All That You Require
A/N: A huge thanks to Ima Quiddich Fan who read through this twice since the first version was sooo bad. She is also entering this contest, so I hope everyone will read and review her too! I had a terrible time with this story, for some reason. It isn't for lack of effort, believe me, I put the time in. It must be writing Karma or snow blindness or something. LOL
"Harry!" Ginny called, catching him before he started up the stairs to his dormitory.
The warm sound of her voice cut through the Saturday morning din of the Gryffindor common room and traveled all through him - the sensation as tangible as if she had run a finger along his spine. He turned slowly, knowing his Occulumency exercises were going to be no help.
Sure enough, with one glance, his mind was filled with her glowing brown eyes, her pink lips and her fluffy blue jumper, the color of a summer sky.
"What did you want?" she asked.
What did he want? He repeated silently, trying to not to measure the distance between them or to calculate how far he would have to stoop to touch her mouth with his . . .
"Harry?" She was blushing a little.
"Oh, um . . . Katie wanted me to remind you that Quidditch practice is at three."
"Okay." She smiled. "And Hermione wanted me to remind you that we're meeting in the Room of Requirement today at one o'clock to recreate Hogsmeade for Valentine's weekend."
"Oh, right," he said with a sinking heart.
"I'll see you there then," Ginny said with one last smile.
He watched her go, wishing that this Hogsmeade recreation could take place somewhere other than the place he had first kissed Cho - or rather, the place Cho had kissed him. Squirming inwardly at the memory, he headed up the stairs to his dormitory. As much as he was attracted to Ginny, he didn't think he could inflict that sort of moment on her - especially if she didn't want to kiss him as much as he wanted to kiss her.
He smirked at the irony of it all. Somehow he didn't think the Room of Requirement was going to provide him a way to discover Ginny's feelings.
*
It was a subdued group of Gryffindor boys that walked to the Room of Requirement that afternoon.
"Has Seamus heard from his parents yet?" Neville asked in an undertone.
"I don't think so," Harry answered, glancing back at Seamus and Dean.
"How long has it been since the Finnegans went into hiding?"
"Two weeks."
"And Seamus hasn't heard a word since they were threatened?"
"No." Harry sighed
"I heard she snogged Dumbledore once," Dean said, referring to a winking portrait of a blonde lady in a red dress.
"Right," Seamus said, not cracking a smile.
Harry thought Seamus must be really depressed if he couldn't laugh at the idea of Dumbledore snogging.
"Will you please stop that thing from singing?" Seamus growled, grabbing a box from Dean's hand.
"It's the Witching Hour with Glenda Chittock," Dean protested in a hurt voice. "I thought hearing your favorite fantasy woman would cheer you up."
"I don't want to be cheered up, okay?" Seamaus stalked on ahead of Dean.
Neville lowered his voice. "Do you think the Room of Requirement is powerful?"
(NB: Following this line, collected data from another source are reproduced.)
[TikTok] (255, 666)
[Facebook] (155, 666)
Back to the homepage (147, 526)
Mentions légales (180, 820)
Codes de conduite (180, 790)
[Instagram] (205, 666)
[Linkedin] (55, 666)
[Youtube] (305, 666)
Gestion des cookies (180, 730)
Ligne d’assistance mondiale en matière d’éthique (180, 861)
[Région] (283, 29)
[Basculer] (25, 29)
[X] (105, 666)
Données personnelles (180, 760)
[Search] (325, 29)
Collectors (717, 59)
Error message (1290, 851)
Harry thought back to the DA meetings last year and how he just had to think of needing a whistle for that whistle to appear. "Yeah, I think there's some powerful magic there."
"Do you - " Neville slowed his steps. "Do you think the room could find Seamus's parents or Trevor? "
"Trevor's gone missing?"
"Two days." Neville looked miserable.
Harry didn't see how the Room of Requirement could work that way, but he hated to see Neville so downcast. "It seems to me that for the room to work you have to ask and concentrate really hard."
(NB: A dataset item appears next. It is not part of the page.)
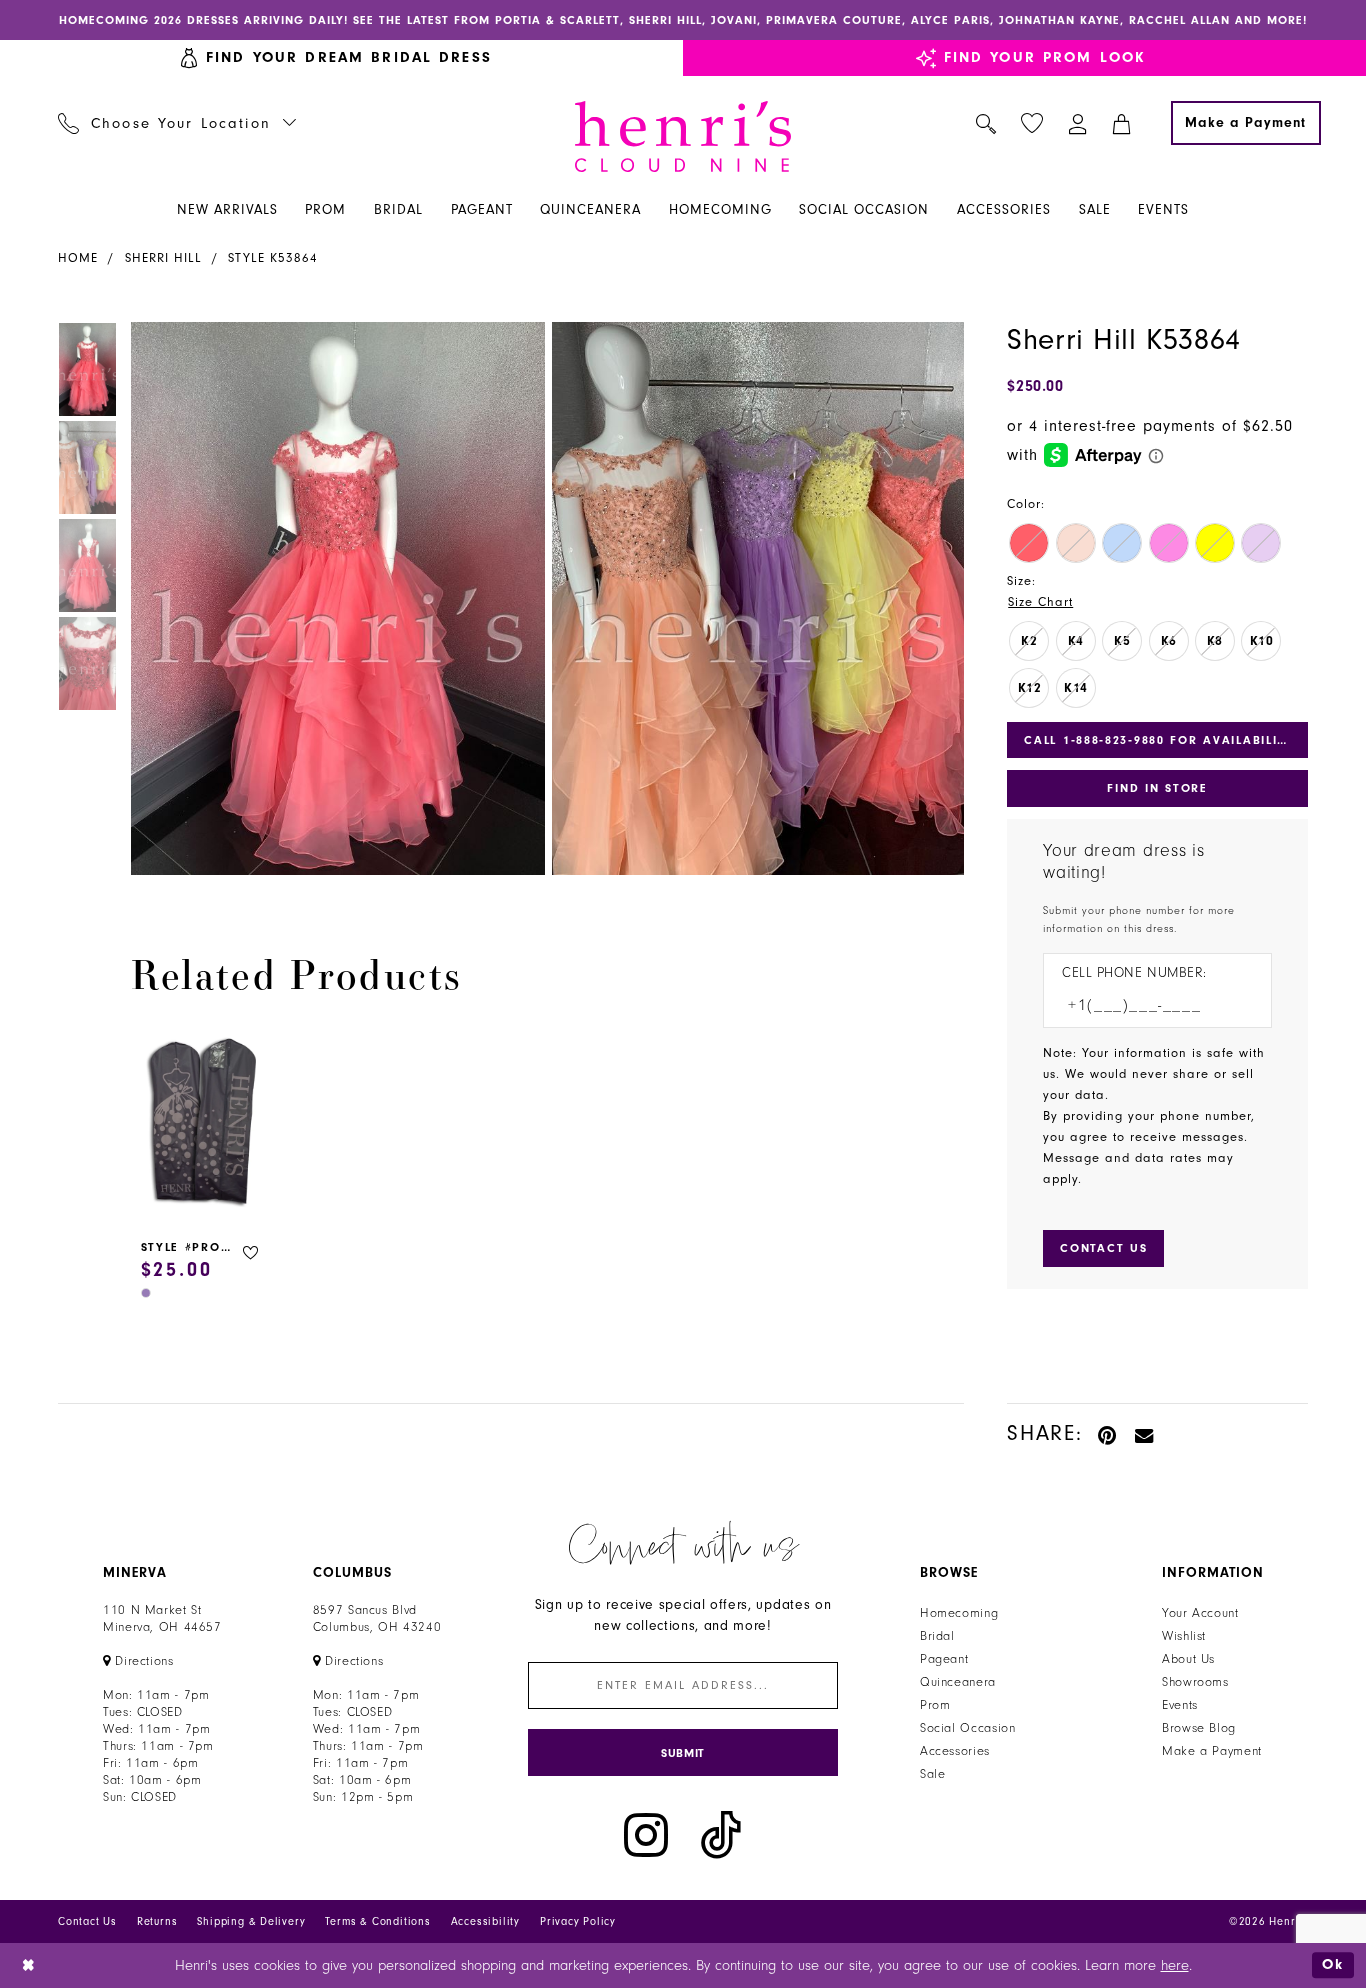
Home (78, 258)
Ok (1333, 1964)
Neville looked up, hope dawning in his eyes.
"But," Harry continued, wishing he knew what he was talking about. "I think it only provides what you need, not necessarily what you want." He shrugged. "I don't know - maybe we should ask McGonagall or Dumbledore or somebody."
Neville looked nervous at that. "Oh, no. I wouldn't . . . I mean, it was just a thought."
Harry nodded and walked on in silence, knowing that wanting something badly didn't mean you would receive it.
*
The door of the Room of Requirement was already open when they arrived. Although stepping from the castle into a sunny winter day in Hogsmeade was quite disorienting, Harry found his spirits lifting. The Room in no way resembled the place where he had kissed Cho or taught Defense Against The Dark Arts.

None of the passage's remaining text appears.